Problem details: Produce a faithful copy of the data, one that leaves out the pictures.

Saved entries:
'''
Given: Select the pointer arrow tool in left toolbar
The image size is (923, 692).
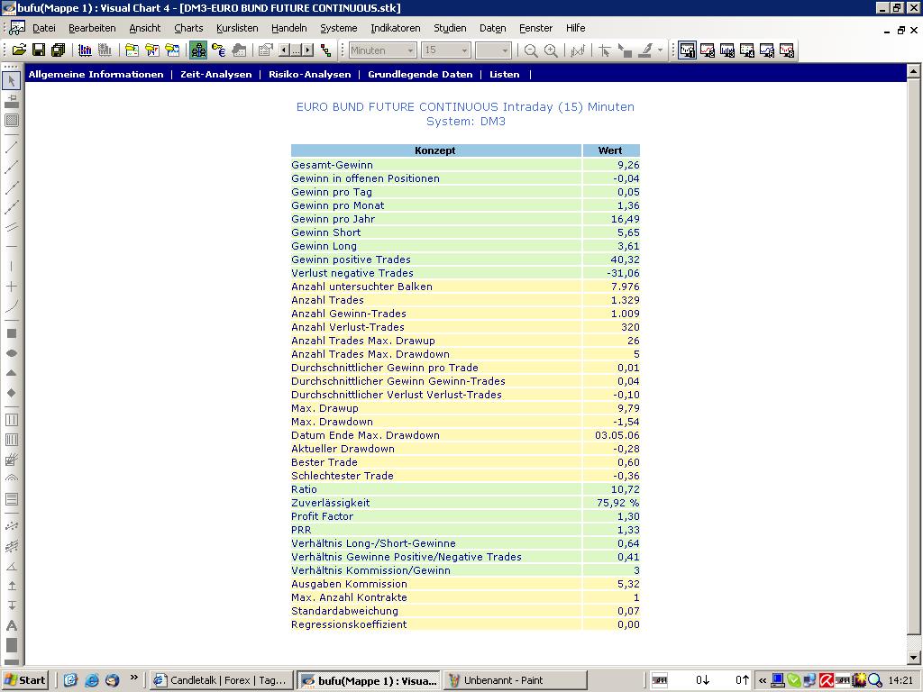Looking at the screenshot, I should [12, 81].
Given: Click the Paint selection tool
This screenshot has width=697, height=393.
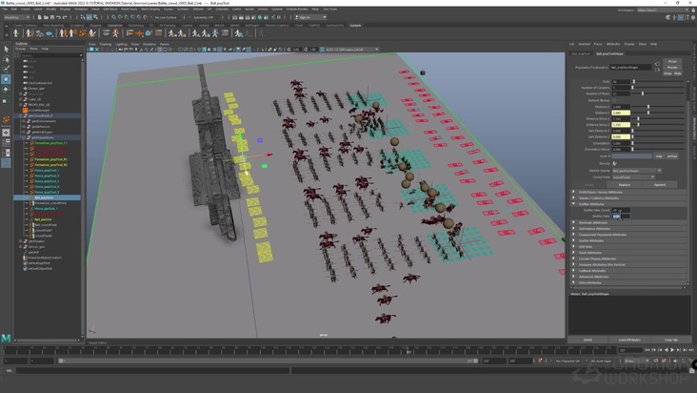Looking at the screenshot, I should [x=6, y=69].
'''
Exercise solution:
Given: Select the pointer arrow tool in left toolbar
The image size is (923, 692).
Looking at the screenshot, I should [12, 81].
Given: Click the Paint selection tool
This screenshot has width=697, height=393.
Looking at the screenshot, I should [x=6, y=69].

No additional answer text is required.